= Description of the task =
To complete the exercise, write out all the data exactly.

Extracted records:
════════════════════

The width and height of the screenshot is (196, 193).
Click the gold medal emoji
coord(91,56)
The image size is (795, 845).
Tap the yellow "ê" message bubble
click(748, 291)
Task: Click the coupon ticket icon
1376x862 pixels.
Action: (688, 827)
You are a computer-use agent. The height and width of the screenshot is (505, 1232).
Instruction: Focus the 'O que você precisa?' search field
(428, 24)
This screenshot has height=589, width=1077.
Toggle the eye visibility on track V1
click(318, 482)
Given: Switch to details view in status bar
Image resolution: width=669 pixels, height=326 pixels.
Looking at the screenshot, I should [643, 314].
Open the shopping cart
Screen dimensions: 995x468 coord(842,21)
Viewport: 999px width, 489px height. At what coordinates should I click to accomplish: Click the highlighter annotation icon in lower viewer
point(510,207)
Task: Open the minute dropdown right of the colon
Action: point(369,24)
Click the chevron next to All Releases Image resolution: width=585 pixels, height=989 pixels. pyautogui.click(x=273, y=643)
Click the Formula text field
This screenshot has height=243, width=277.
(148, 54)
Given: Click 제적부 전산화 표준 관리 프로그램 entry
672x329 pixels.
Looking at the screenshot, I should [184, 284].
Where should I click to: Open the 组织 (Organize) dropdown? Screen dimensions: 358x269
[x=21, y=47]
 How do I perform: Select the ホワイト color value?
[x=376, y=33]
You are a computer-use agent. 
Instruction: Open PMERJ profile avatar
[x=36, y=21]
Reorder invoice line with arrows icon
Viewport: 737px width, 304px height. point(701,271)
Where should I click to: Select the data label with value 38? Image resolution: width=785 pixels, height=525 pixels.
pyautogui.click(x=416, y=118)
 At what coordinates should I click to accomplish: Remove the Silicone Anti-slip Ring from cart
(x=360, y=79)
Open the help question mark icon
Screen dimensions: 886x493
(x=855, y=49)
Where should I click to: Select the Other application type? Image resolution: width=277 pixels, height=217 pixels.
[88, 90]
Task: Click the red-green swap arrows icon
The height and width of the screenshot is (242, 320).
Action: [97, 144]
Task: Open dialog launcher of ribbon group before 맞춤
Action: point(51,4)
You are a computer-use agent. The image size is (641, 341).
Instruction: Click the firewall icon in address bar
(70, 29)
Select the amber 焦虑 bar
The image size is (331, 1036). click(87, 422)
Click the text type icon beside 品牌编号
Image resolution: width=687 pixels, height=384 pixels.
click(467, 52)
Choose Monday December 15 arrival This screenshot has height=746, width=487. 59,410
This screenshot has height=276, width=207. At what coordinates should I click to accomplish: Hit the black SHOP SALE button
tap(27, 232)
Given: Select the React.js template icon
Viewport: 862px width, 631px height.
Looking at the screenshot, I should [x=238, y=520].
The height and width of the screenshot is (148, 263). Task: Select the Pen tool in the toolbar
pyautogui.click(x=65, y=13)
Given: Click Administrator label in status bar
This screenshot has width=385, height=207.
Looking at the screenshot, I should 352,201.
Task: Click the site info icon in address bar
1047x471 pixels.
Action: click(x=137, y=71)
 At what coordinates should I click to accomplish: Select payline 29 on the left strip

════════════════════

= Solution for this task =
The width and height of the screenshot is (196, 193).
Click the gold medal emoji
coord(91,56)
The image size is (795, 845).
Tap the yellow "ê" message bubble
click(748, 291)
Task: Click the coupon ticket icon
1376x862 pixels.
Action: (688, 827)
You are a computer-use agent. The height and width of the screenshot is (505, 1232).
Instruction: Focus the 'O que você precisa?' search field
(428, 24)
This screenshot has height=589, width=1077.
Toggle the eye visibility on track V1
click(318, 482)
Given: Switch to details view in status bar
Image resolution: width=669 pixels, height=326 pixels.
Looking at the screenshot, I should [643, 314].
Open the shopping cart
Screen dimensions: 995x468 coord(842,21)
Viewport: 999px width, 489px height. At what coordinates should I click to accomplish: Click the highlighter annotation icon in lower viewer
point(510,207)
Task: Open the minute dropdown right of the colon
Action: point(369,24)
Click the chevron next to All Releases Image resolution: width=585 pixels, height=989 pixels. pyautogui.click(x=273, y=643)
Click the Formula text field
This screenshot has height=243, width=277.
(148, 54)
Given: Click 제적부 전산화 표준 관리 프로그램 entry
672x329 pixels.
Looking at the screenshot, I should [184, 284].
Where should I click to: Open the 组织 (Organize) dropdown? Screen dimensions: 358x269
[x=21, y=47]
 How do I perform: Select the ホワイト color value?
[x=376, y=33]
You are a computer-use agent. 
Instruction: Open PMERJ profile avatar
[x=36, y=21]
Reorder invoice line with arrows icon
Viewport: 737px width, 304px height. point(701,271)
Where should I click to: Select the data label with value 38? Image resolution: width=785 pixels, height=525 pixels.
pyautogui.click(x=416, y=118)
 At what coordinates should I click to accomplish: Remove the Silicone Anti-slip Ring from cart
(x=360, y=79)
Open the help question mark icon
Screen dimensions: 886x493
(x=855, y=49)
Where should I click to: Select the Other application type? Image resolution: width=277 pixels, height=217 pixels.
[88, 90]
Task: Click the red-green swap arrows icon
The height and width of the screenshot is (242, 320).
Action: [97, 144]
Task: Open dialog launcher of ribbon group before 맞춤
Action: point(51,4)
You are a computer-use agent. The image size is (641, 341).
Instruction: Click the firewall icon in address bar
(70, 29)
Select the amber 焦虑 bar
The image size is (331, 1036). click(87, 422)
Click the text type icon beside 品牌编号
Image resolution: width=687 pixels, height=384 pixels.
click(467, 52)
Choose Monday December 15 arrival This screenshot has height=746, width=487. 59,410
This screenshot has height=276, width=207. At what coordinates should I click to accomplish: Hit the black SHOP SALE button
tap(27, 232)
Given: Select the React.js template icon
Viewport: 862px width, 631px height.
Looking at the screenshot, I should [x=238, y=520].
The height and width of the screenshot is (148, 263). Task: Select the Pen tool in the toolbar
pyautogui.click(x=65, y=13)
Given: Click Administrator label in status bar
This screenshot has width=385, height=207.
Looking at the screenshot, I should 352,201.
Task: Click the site info icon in address bar
1047x471 pixels.
Action: click(x=137, y=71)
 At what coordinates should I click to accomplish: Select payline 29 on the left strip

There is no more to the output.